Cada semana escuchamos en las noticias acerca de un nuevo caso de violencia de género; que esa despreciable situación se haya normalizado tanto es un síntoma preocupante de nuestra realidad. Cuando ponemos atención, podemos observar que la mayoría de los actos de maltrato doméstico son contra la mujer, hecho que sin embargo, no debería eximir de culpabilidad ni ablandar el caso cuando la víctima es del sexo masculino.
Tal vez sean simples estereotipos, podría tratarse de la cultura instalada o simplemente de las diferencias físicas que por naturaleza existen entre el hombre y la mujer. Pero lo cierto es que son diferentes las miradas y las opiniones de la gente cuando la violencia se produce del lado femenino.
Las campañas y marchas que realiza el movimiento feminista son, en esencia, para exigir igualdad total entre ambos sexos en la mayor cantidad de ámbitos posibles, un ideal con el que no se puede discrepar. No obstante, en situaciones de maltrato contra el hombre, no faltan los comentarios en las redes de algunas mujeres argumentando que la víctima se lo merecía y hasta llenando de aplausos a la protagonista del caso.

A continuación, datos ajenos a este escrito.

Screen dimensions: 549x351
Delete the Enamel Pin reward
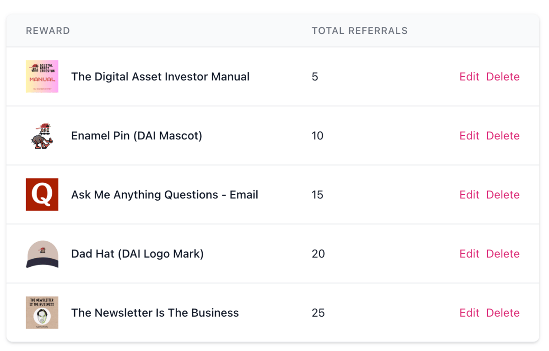click(x=503, y=136)
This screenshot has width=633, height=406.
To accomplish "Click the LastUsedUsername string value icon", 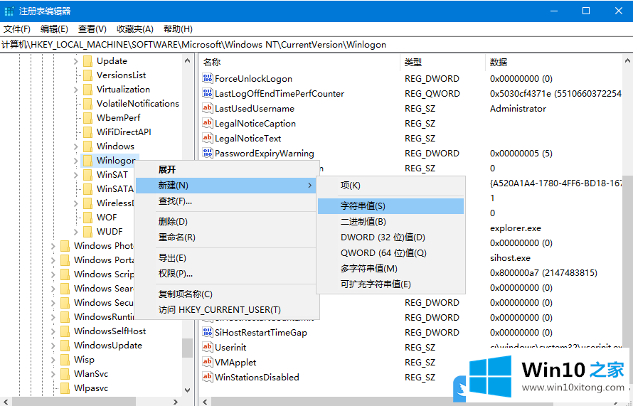I will pos(208,109).
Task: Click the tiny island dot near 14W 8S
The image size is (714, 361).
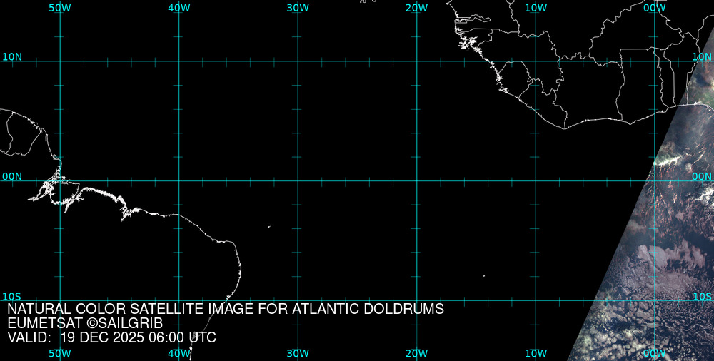Action: (483, 276)
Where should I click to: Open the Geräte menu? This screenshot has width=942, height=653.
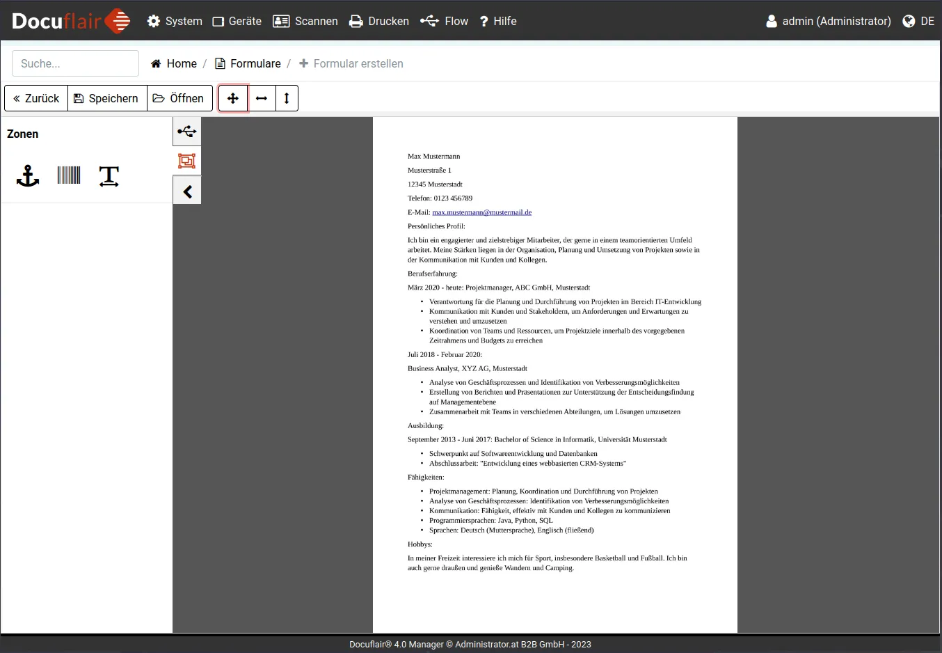pyautogui.click(x=237, y=21)
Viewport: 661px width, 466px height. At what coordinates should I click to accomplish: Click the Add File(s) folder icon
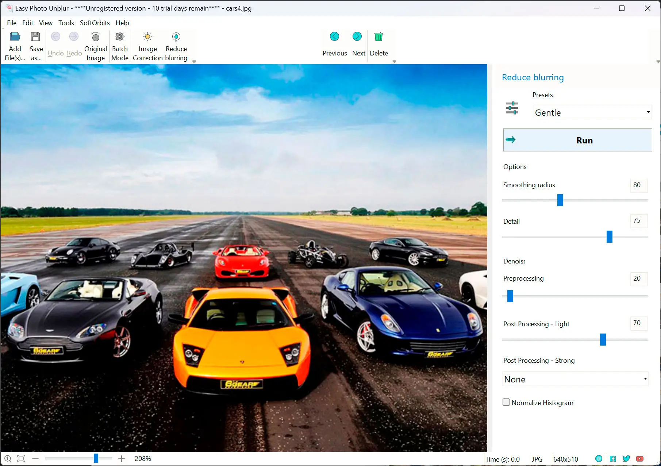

Muchas ven los sucesos de violencia doméstica donde la víctima no es la mujer como casos de venganza para todas las que sufrieron algún tipo de maltrato de parte de los hombres; la pregunta es, ¿adónde vamos a llegar si nos pasamos la vida tomando revancha con la misma moneda ante situaciones que nos provocaron daño? También hay comentarios que desaprueban el actuar de la mujer, pero en una escala mucho más baja y de menos intensidad, demostrando que la igualdad está muy lejos de convertirse en realidad.
Días atrás, una pasajera de la Línea 96 trató de muy mala manera al conductor, ya que éste se negó a bajarla en un sector donde no estaba permitido parar. Con el vehículo en marcha, la señora comenzó a gritar y golpear al chofer, poniendo en riesgo la integridad física de todos los que se encontraban dentro y fuera del rodado.
Al publicarse el video del hecho, inmediatamente, el repudio se hizo presente en las redes; varias personas manifestaron su enojo y exigieron castigo para la señora. Aunque lo más sorprendente fue ver a mujeres que comentaban “está bien para que aprenda a respetar a las damas”; ¿qué respeto se puede ganar humillando a otra persona?
Si se exige igualdad, no se debe flaquear en los aspectos que convengan, sino mantener el mismo criterio para cualquier ámbito. No debemos fijarnos en el sexo para formarnos y emitir una opinión, sino enfocarnos en el hecho y el contexto.